Une synthèse claire et précise du marxisme qui, en raison de quelques impasses, ne parvient cependant pas à rendre compte de sa pleine actualité.

La crise économique actuelle, en ce qu’elle semble avoir encore de beaux jours devant elle, donne une résonnance singulière au dernier ouvrage d’Yvon Quiniou, Retour à Marx   . L’auteur, agrégé de philosophie et membre des rédactions d’Actuel Marx et de La Pensée, a déjà publié pléthore d’ouvrages sur la science politique, la morale et le matérialisme. Cet "essai politique résolument engagé" fait l’apologie d’une société post-capitaliste au moyen d’une remarquable synthèse de la pensée marxiste et d’une mise en perspective empreinte d’un style clair et accessible. Le livre s’appuie sur de nombreux textes de Marx, au prix de quelques coups dirigés à l’encontre de penseurs contemporains "à la mode" tels Alain Badiou et Slavoj Žižek, en raison de leurs travaux qui "sont déconnectés des luttes et des rapports de forces politiques", ou encore Jacques Rancière en ce qu’il prône l’abstention dans le cadre du régime politique actuel.

L’ouvrage rend raison de la succession des modes de production telle que l’avait élaborée le théoricien de la macro-histoire que fut Marx, succession à laquelle préside une conception matérialiste de l’organisation de la société et de son développement temporel. Au sein de la société, le natif de Trèves distingue d’une part sa base économique où se développe la production matérielle avec ses forces productives toujours historiquement déterminées ; d’autre part sa superstructure juridique et politique auxquelles correspondent des "formes de consciences sociales déterminées" : une société ne pourra fonctionner durablement que pour autant qu’il existe une correspondance entre l’état de ses forces productives et celui de ses rapports sociaux de production. Or, telle est la thèse principale qu’Yvon Quiniou reprend, il viendra inévitablement un moment où le développement technique de la production, avec les concentrations d’entreprises qui s’en suivent, entraînera une socialisation telle que le caractère privé de la propriété des forces productives deviendra un obstacle objectif à leur développement – c’est ainsi que Marx expliqua la victoire du capitalisme sur la féodalité.
 
A la suite de ce rappel des grandes lignes de l’heuristique marxiste, l’auteur évoque quatre grandes conditions du communisme selon Marx.

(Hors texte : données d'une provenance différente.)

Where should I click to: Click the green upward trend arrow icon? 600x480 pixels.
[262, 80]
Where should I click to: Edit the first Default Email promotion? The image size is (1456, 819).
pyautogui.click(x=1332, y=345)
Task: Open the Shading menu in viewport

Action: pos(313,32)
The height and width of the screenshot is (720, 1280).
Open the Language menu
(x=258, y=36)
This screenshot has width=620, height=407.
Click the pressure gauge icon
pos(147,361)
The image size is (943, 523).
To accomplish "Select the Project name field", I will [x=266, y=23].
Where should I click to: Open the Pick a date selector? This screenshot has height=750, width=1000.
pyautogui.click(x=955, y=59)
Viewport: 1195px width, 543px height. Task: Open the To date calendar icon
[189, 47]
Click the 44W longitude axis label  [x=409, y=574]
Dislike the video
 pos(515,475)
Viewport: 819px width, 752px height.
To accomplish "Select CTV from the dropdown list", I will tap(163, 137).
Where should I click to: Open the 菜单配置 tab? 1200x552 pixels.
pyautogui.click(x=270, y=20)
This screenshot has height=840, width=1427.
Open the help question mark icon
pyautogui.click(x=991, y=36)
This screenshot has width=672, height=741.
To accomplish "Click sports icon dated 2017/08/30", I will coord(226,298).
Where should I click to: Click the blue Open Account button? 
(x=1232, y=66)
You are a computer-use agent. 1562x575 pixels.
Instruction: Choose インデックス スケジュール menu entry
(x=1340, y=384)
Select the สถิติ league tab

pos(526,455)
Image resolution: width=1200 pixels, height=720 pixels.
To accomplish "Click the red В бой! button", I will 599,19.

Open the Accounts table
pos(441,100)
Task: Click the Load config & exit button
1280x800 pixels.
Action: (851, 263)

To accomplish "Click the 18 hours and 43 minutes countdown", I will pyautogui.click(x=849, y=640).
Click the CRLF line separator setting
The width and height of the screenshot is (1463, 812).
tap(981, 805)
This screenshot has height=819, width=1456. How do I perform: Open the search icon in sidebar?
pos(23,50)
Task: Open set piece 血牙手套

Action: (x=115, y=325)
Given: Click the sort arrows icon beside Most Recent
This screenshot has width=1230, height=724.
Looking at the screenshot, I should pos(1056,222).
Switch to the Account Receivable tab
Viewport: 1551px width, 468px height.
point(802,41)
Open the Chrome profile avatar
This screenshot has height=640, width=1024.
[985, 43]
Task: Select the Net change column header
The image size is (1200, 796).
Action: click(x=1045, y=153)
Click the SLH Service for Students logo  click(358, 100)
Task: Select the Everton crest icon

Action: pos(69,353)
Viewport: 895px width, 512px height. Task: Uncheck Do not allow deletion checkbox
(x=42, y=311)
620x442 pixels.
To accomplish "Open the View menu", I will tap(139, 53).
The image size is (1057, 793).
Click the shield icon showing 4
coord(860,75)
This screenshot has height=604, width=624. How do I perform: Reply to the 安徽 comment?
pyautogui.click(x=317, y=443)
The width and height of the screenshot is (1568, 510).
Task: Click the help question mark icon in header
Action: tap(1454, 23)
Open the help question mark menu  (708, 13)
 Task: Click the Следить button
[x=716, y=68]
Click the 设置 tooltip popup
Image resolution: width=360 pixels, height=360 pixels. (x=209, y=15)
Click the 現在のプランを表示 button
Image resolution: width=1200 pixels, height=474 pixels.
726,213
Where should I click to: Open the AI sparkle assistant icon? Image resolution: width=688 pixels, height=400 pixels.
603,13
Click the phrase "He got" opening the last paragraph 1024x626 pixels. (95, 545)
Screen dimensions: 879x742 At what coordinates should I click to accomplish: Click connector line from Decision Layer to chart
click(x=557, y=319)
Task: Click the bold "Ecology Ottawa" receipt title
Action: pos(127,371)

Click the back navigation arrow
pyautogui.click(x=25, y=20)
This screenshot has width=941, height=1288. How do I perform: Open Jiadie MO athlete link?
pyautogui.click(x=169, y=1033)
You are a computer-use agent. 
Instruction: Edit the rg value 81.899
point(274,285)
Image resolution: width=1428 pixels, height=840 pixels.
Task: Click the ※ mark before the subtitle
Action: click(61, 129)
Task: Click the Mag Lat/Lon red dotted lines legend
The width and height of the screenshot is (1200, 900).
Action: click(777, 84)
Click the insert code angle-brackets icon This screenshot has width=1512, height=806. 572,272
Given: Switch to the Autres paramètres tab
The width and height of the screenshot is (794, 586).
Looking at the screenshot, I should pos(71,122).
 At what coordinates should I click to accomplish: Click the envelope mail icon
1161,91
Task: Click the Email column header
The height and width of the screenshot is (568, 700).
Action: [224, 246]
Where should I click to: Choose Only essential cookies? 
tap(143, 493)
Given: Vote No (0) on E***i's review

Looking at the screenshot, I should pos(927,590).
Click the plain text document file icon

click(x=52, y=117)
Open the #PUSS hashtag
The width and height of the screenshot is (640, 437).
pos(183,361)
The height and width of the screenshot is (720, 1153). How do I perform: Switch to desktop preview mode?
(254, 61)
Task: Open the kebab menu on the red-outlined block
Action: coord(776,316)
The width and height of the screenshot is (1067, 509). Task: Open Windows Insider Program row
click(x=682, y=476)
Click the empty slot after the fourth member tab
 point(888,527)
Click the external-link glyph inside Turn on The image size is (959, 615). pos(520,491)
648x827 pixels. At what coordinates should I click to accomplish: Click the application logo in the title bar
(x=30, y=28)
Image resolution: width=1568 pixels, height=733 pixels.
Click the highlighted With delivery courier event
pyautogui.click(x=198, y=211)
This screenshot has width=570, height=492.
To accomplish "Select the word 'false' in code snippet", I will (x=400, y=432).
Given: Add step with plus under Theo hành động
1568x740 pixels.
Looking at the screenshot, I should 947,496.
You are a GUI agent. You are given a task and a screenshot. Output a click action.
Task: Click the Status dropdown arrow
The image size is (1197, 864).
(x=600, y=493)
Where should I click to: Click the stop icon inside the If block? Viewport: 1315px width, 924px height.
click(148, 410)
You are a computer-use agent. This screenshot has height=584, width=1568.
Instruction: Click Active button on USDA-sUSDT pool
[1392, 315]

Le communisme n’est historiquement possible qu’à partir du capitalisme développé. La chute de la bourgeoisie et la victoire du prolétariat "sont également inévitables" comme le dit Marx dans la mesure où "le travail industriel moderne, l’asservissement moderne au capital, aussi bien en Angleterre qu’en France, en Amérique qu’en Allemagne, ont dépouillé le prolétaire de tout caractère national" ; et c’est bien à "l’exploitation du marché mondial" que nous avons déjà affaire au XIXe siècle, exploitation grâce à laquelle "la bourgeoisie envahit le globe entier" et "donne un caractère cosmopolite à la production et à la consommation de tous les pays".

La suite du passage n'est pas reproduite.